Torgerson et al 2024 [2] noted that the statistical model selected for use in the original study in 2006 [5] was one of the few models that did show an effect from badger culling. However, various model assessment criteria suggest that the original model was not an optimal model compared to other options available. You can read a short blog on the new Torgerson et al paper here, and the full paper is available here. Essentially, the more appropriate models in the latest study strongly suggest that badger culling does not bring about the disease reduction reported.
Following publication, the new analysis [2] was mentioned in an article in Vet Times on July 24th, and in Vet Record in their 3/10 August edition. Neither publication noted its major significance. No other mainstream media reported on it at all. This is perhaps surprising since the government badger cull policy rests all but entirely on the conclusions from the RBCT. It is the science that DEFRA has used in court to defend their decisions to experiment with culling. It is the science that has resulted in 11 (12 including 2024) years of intensive and supplementary badger culling across huge areas of England, and around 230,000 dead badgers. In other words it is the pivotal piece of work for the decision-making around badger culling policy.

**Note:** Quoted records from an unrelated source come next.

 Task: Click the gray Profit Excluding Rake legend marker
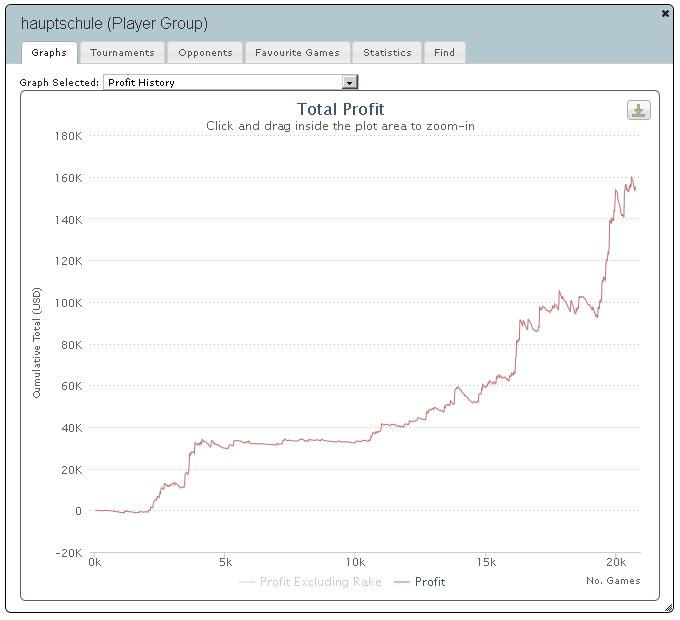[246, 582]
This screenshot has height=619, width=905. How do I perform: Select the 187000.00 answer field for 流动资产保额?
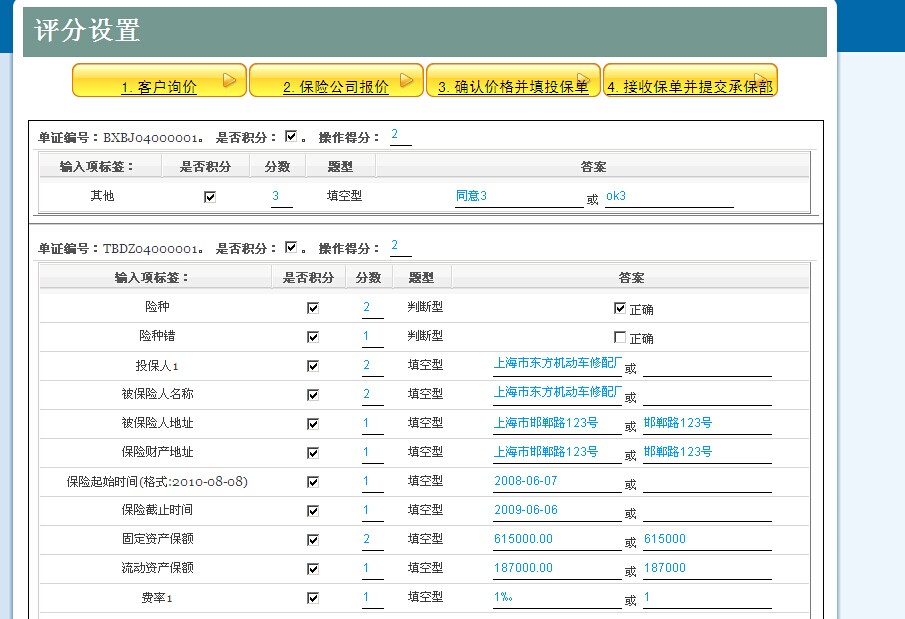pos(556,568)
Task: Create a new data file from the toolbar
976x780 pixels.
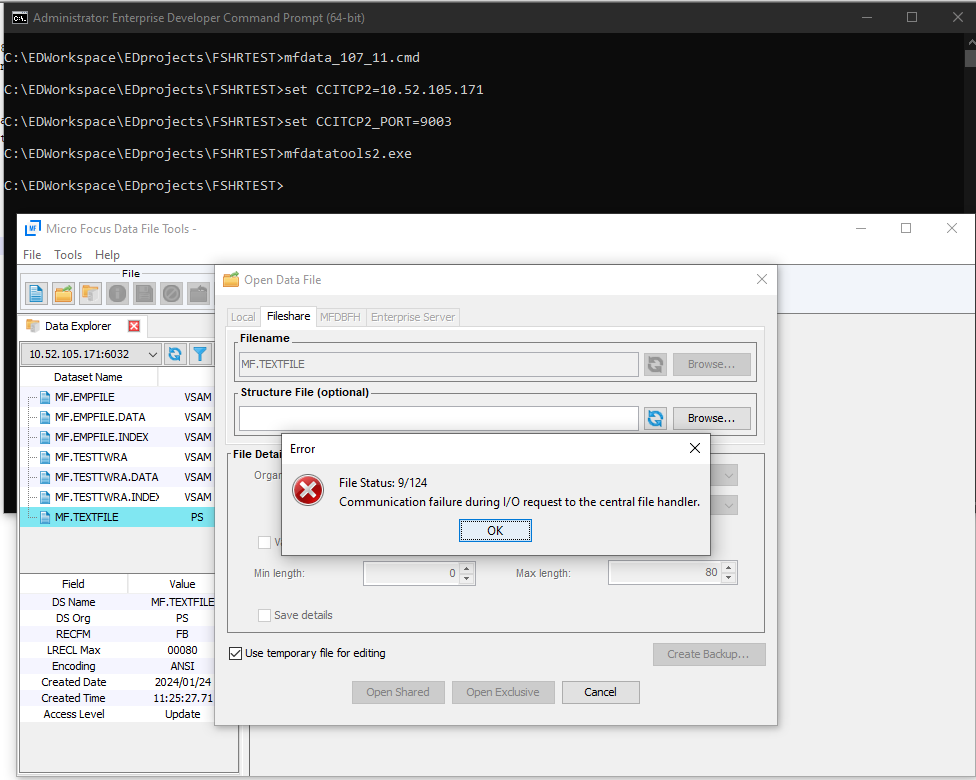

The reluctance of the media to report further on Torgerson et al. is a prelude to work by two of the authors of the original 2006 analysis (Christl Donnelly and Rosie Woodroffe) together with a DPhil Statistics student at Oxford University (Cathal Mills), who had, at the time of publication, two rebuttal papers in press with Royal Society Open Science [3,4]. Unusually, the abstracts and supplementary information for these new papers were posted online and available to view before publication without the main text. Enquiries regarding the posted information and the main papers resulted in in press versions being helpfully forwarded. The new analyses from Mills et al. are entitled An extensive re-evaluation of evidenceand analyses of the Randomised Badger Culling Trial (RBCT) I: Within proactive culling areas [3], and An extensive re-evaluation of evidence and analyses of the Randomised Badger Culling Trial II: In neighbouring areas [4].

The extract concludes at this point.